> [PROBLEM DETAILS] Resume the PySpark data exploration walkthrough below, continuing it after its final sentence.

> [TEXT TO READ]
* * * * *

The id column is not meaningful as it just represents the index of the row, so we can drop that column

In [0]:
from pyspark.sql.functions import col

df = df.drop("id") # we drop the id column from the dataframe

There are no null values in the dataset.

#### Data exploration

Now we can move onto the data exploration phase to get a better picture of our dataset and the more import features.  

We can get the descriptive statistics for each feature:

In [0]:
display(df.summary())

Now we can look at the distribution of each feature through visuals. We will plot the histogram and boxplot associated to each distribution. We will use Databrick's graph functionality. First we need to create an SQL table which we name dataset :

In [0]:
df.createOrReplaceTempView("dataset")

We use a simple SQL querry to group the values of squareMeters and count the number of instances associated to each value. We can can see the distribution is very left skewed and there is only one outlier which is very far from the rest of the other values.

In [0]:
%sql
SELECT squareMeters, count(*) AS count
FROM dataset
GROUP BY squareMeters ORDER BY squareMeters

We can isolate the outliers, by taking the values higher than Q3 + 1.5 * IQR, the uperbound used in statistics to find outliers

In [0]:
%sql
SELECT squareMeters, count(*) AS count
FROM dataset WHERE squareMeters > 146181 /* 146181 corresponds to Q3 + 1.5 *IQR */
GROUP BY squareMeters

This value of squareMeters is extremely high and seems unlikely. We can save the outliers in a seperate dataframe to remove them from our dataset 

In [0]:
from pyspark.sql.functions import avg, count

outliers = df.filter(col("squareMeters") > 146181)
display(outliers)

Now let's have a look at numberOfRooms:

In [0]:
%sql
SELECT numberOfRooms, count(*) AS count
FROM dataset
GROUP BY numberOfRooms
ORDER BY numberOfRooms

Here the distribution does not seem approximately normal and there are no outliers.

* * * * *

> [RECORDED DATA]
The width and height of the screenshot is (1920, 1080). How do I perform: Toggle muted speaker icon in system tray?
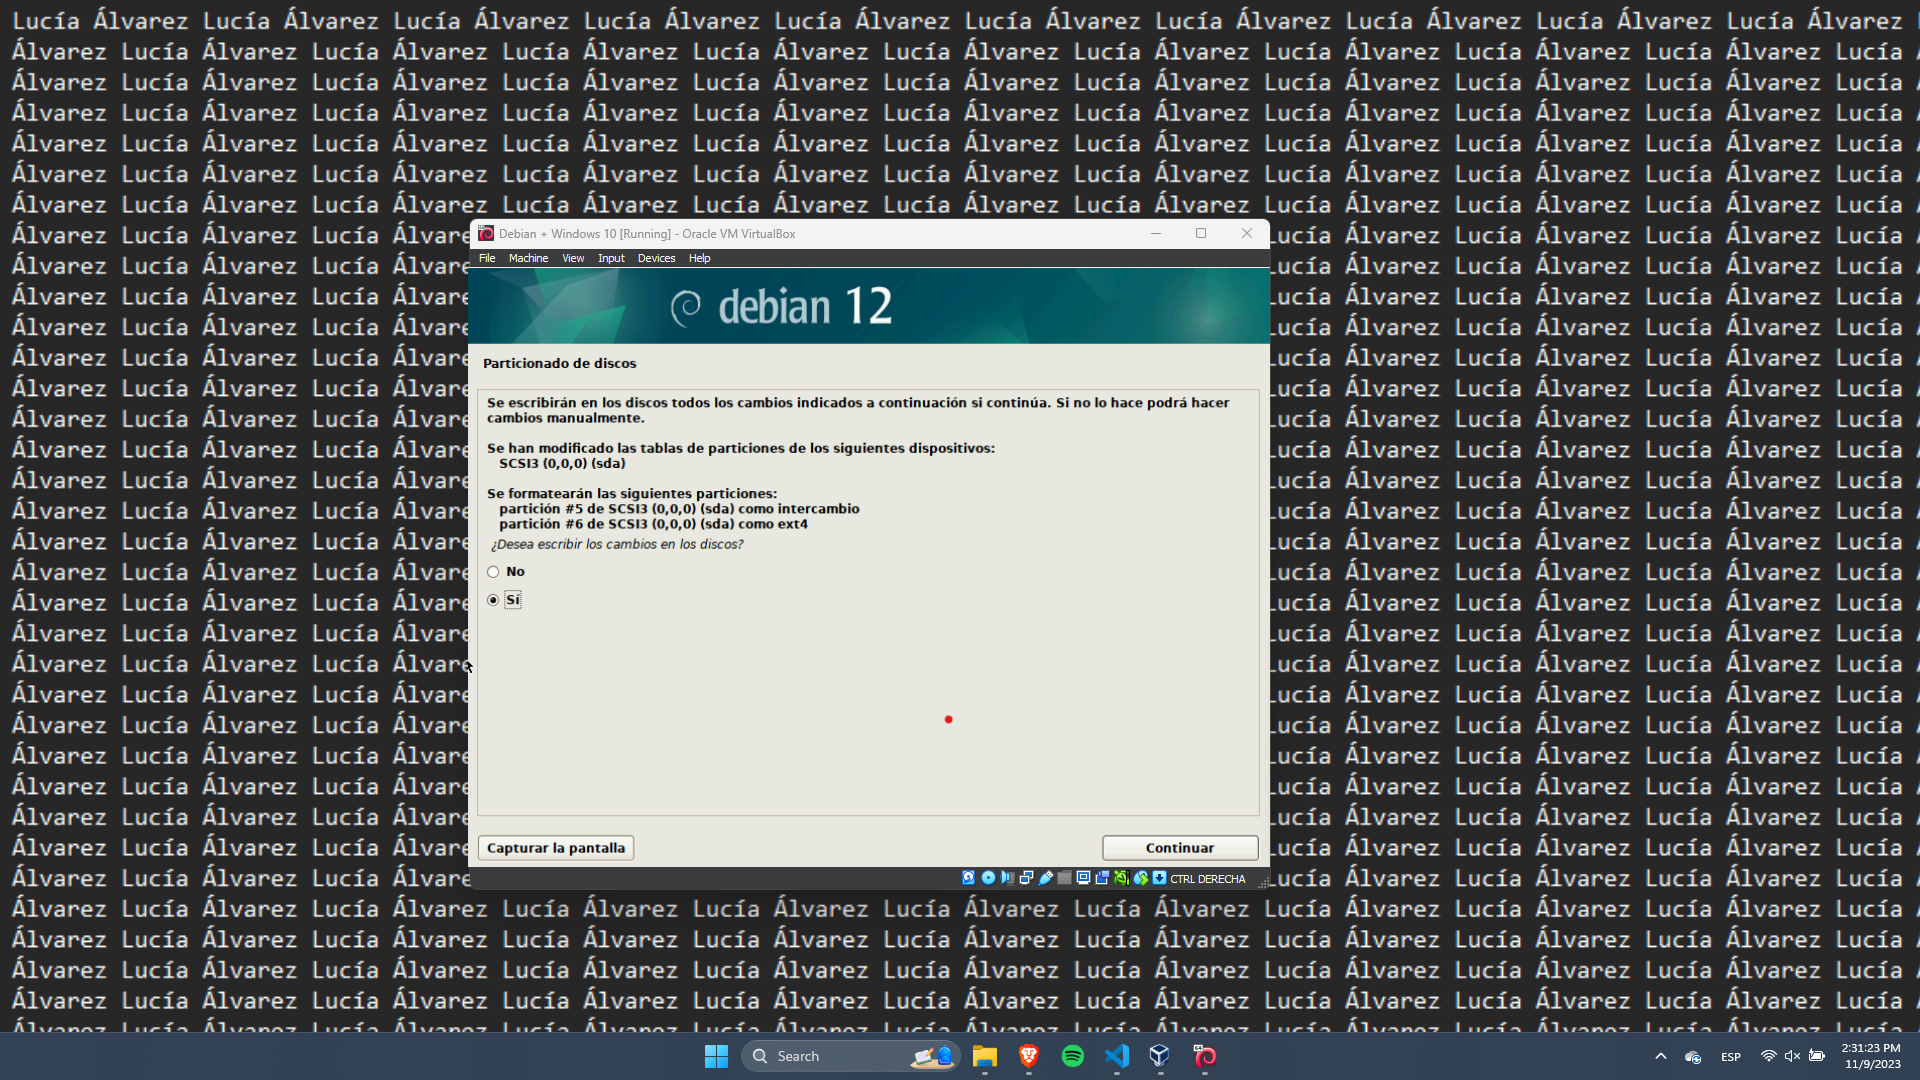(x=1792, y=1056)
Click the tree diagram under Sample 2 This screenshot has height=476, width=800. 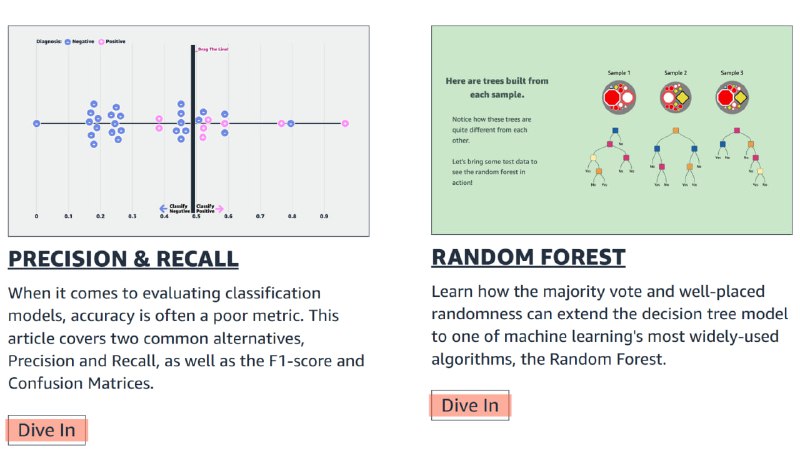click(x=676, y=157)
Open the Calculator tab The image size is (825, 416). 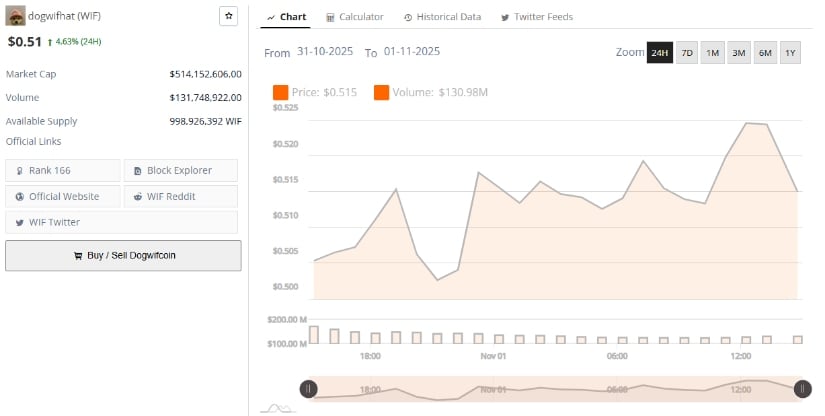click(x=354, y=17)
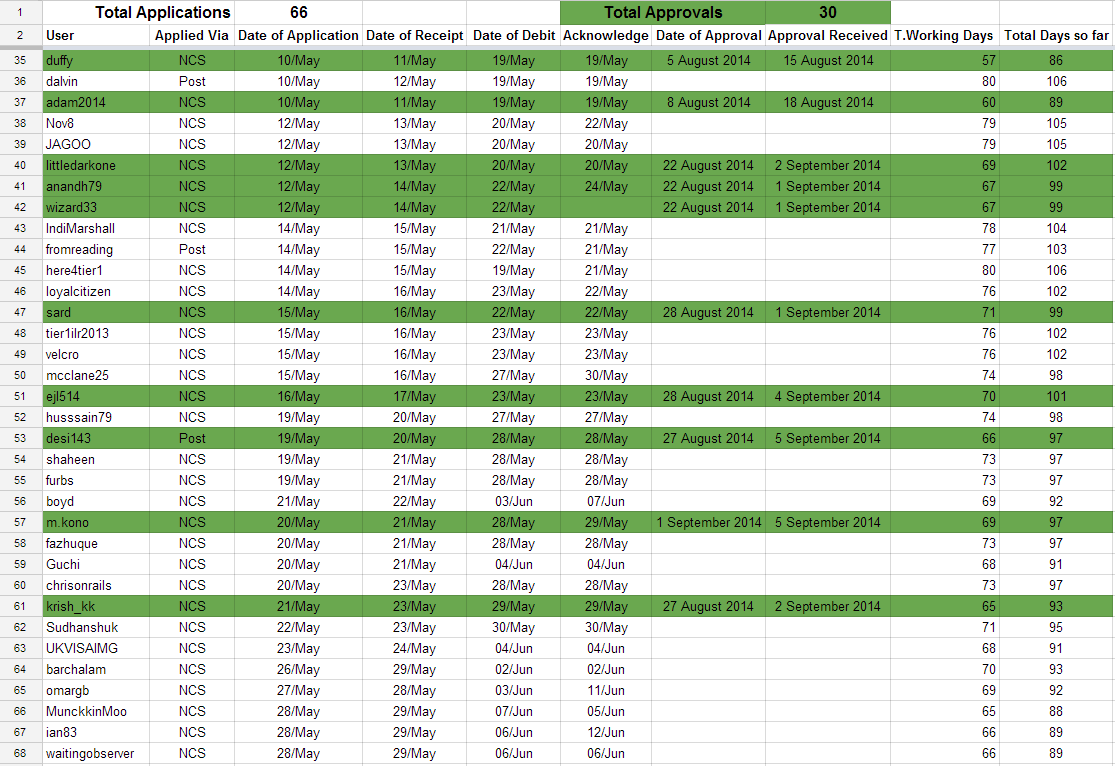Select row header number 47
Screen dimensions: 1115x766
(x=20, y=312)
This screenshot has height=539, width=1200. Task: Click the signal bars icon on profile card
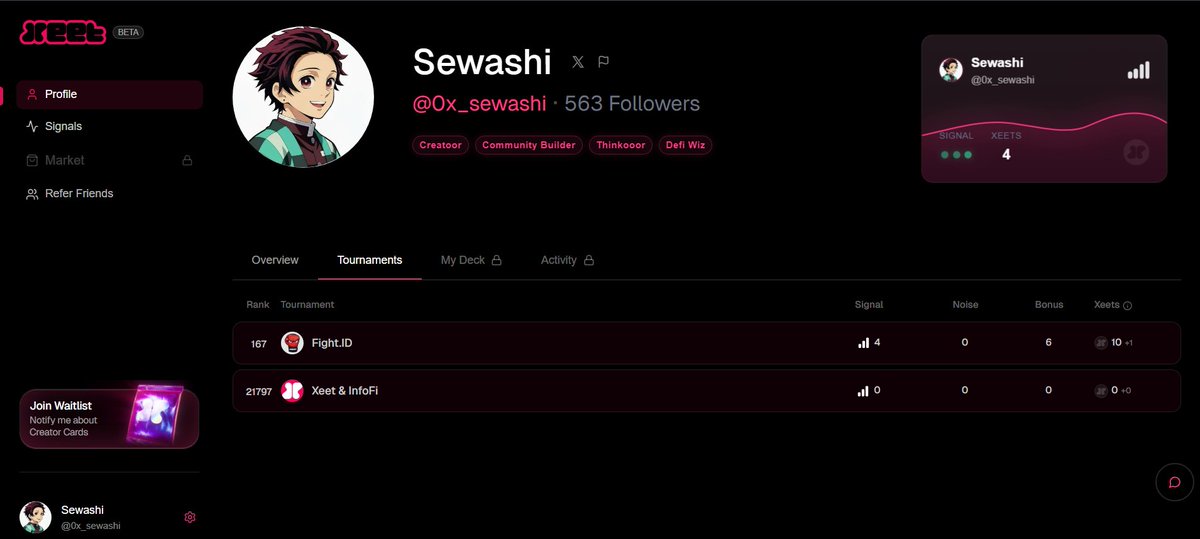click(x=1138, y=70)
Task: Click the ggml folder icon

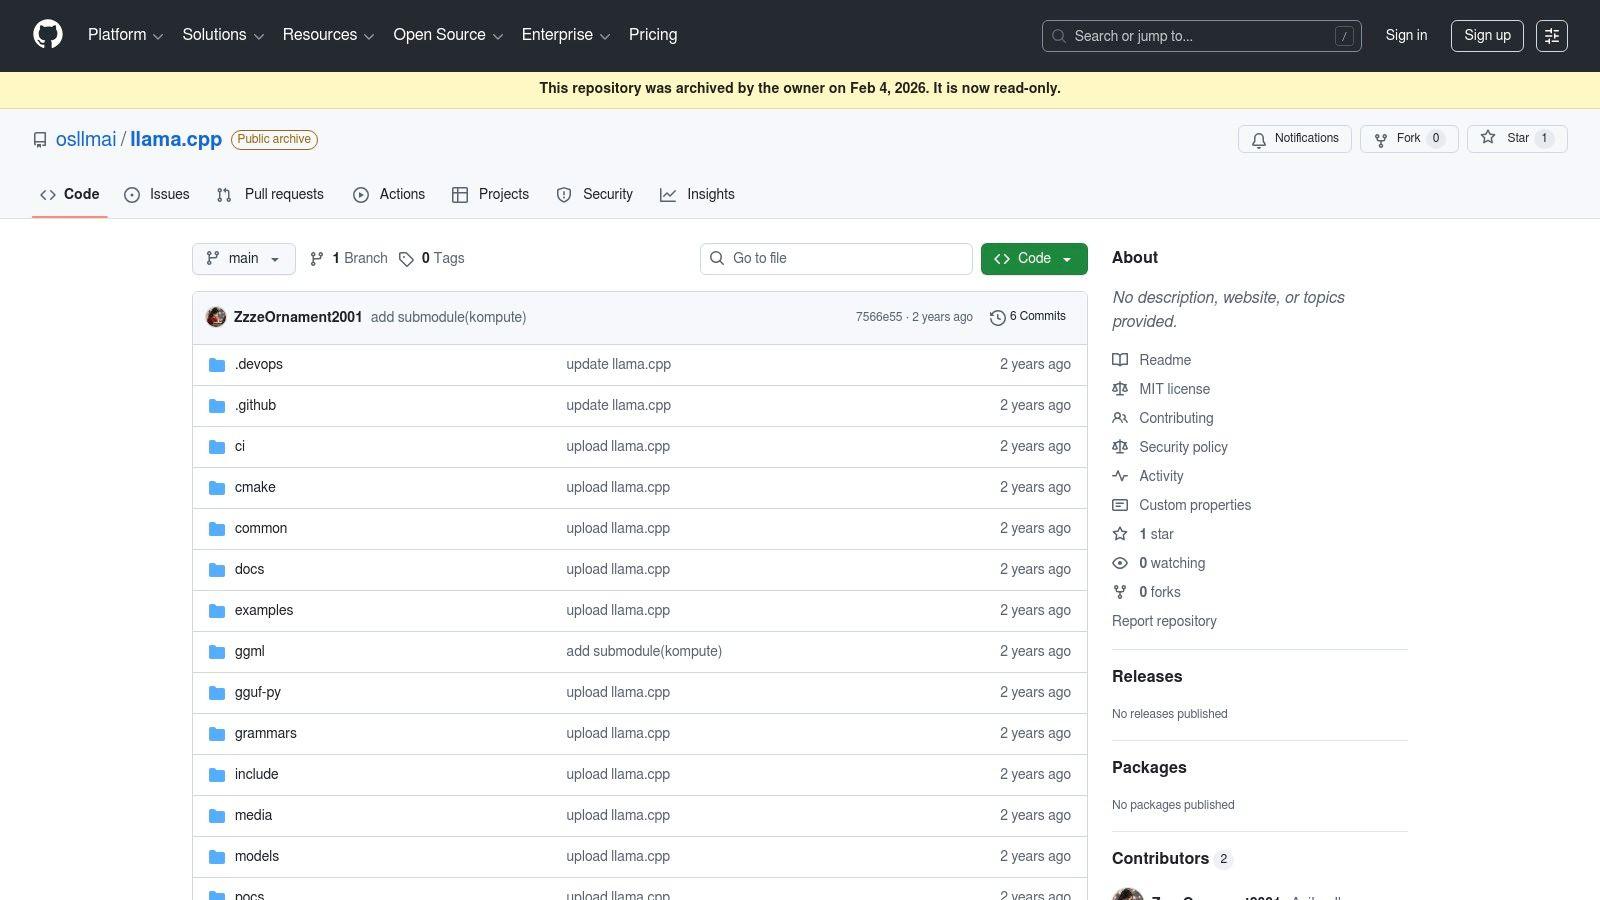Action: pos(217,652)
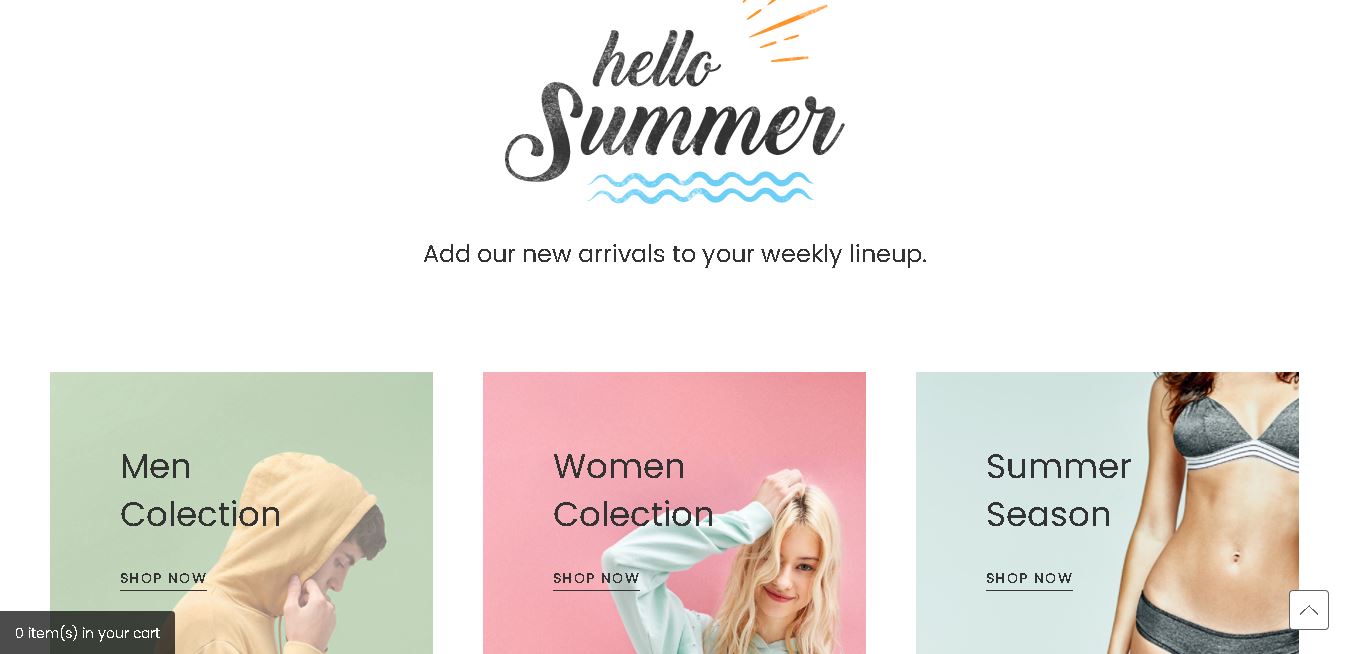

* * * * *

> [EXERCISE RESPONSE]
Now we can move onto the hasYard and hasPool columns :

In [0]:
%sql
SELECT hasYard, count(*) AS count
FROM dataset
GROUP BY hasYard

In [0]:
%sql
SELECT hasPool, count(*) AS count
FROM dataset
GROUP BY hasPool

Both columns seem to be more or less balanced, with slightly more houses with no yard or no pool.  

Now we can have a look at the floors column:

In [0]:
%sql
SELECT floors, count(*) AS count
FROM dataset
GROUP BY floors
ORDER BY floors

The histogram is left skewed and we can notice a single outlier from looking at the boxplot

In [0]:
%sql
SELECT floors, count(*) AS count
FROM dataset WHERE floors > 100/* 100 corresponds to Q3 + 1.5 * IQR */
GROUP BY floors

In [0]:
display(df.filter(col("floors") > 100))

This value does not seem reasonable at all, so we can also remove this outlier, so we add it to the outliers dataframe 

In [0]:
outliers = outliers.union(df.filter(col("floors") > 100))
display(outliers)

Now let's look at the cityCode column:

In [0]:
%sql
SELECT cityCode, count(*) AS count
FROM dataset
GROUP BY cityCode
ORDER BY cityCode

We can see that the distribution is not a normal distribution and there are a few outliers

In [0]:
display(df.filter(col("cityCode") > 146275))

These are very high values, so we will also remove these outliers.

In [0]:
outliers = outliers.union(df.filter(col("cityCode") > 146275))
display(outliers)

For the cityPartRange column and the numPrevOwners, the distributions also do not seem approximately normal and there are no outliers.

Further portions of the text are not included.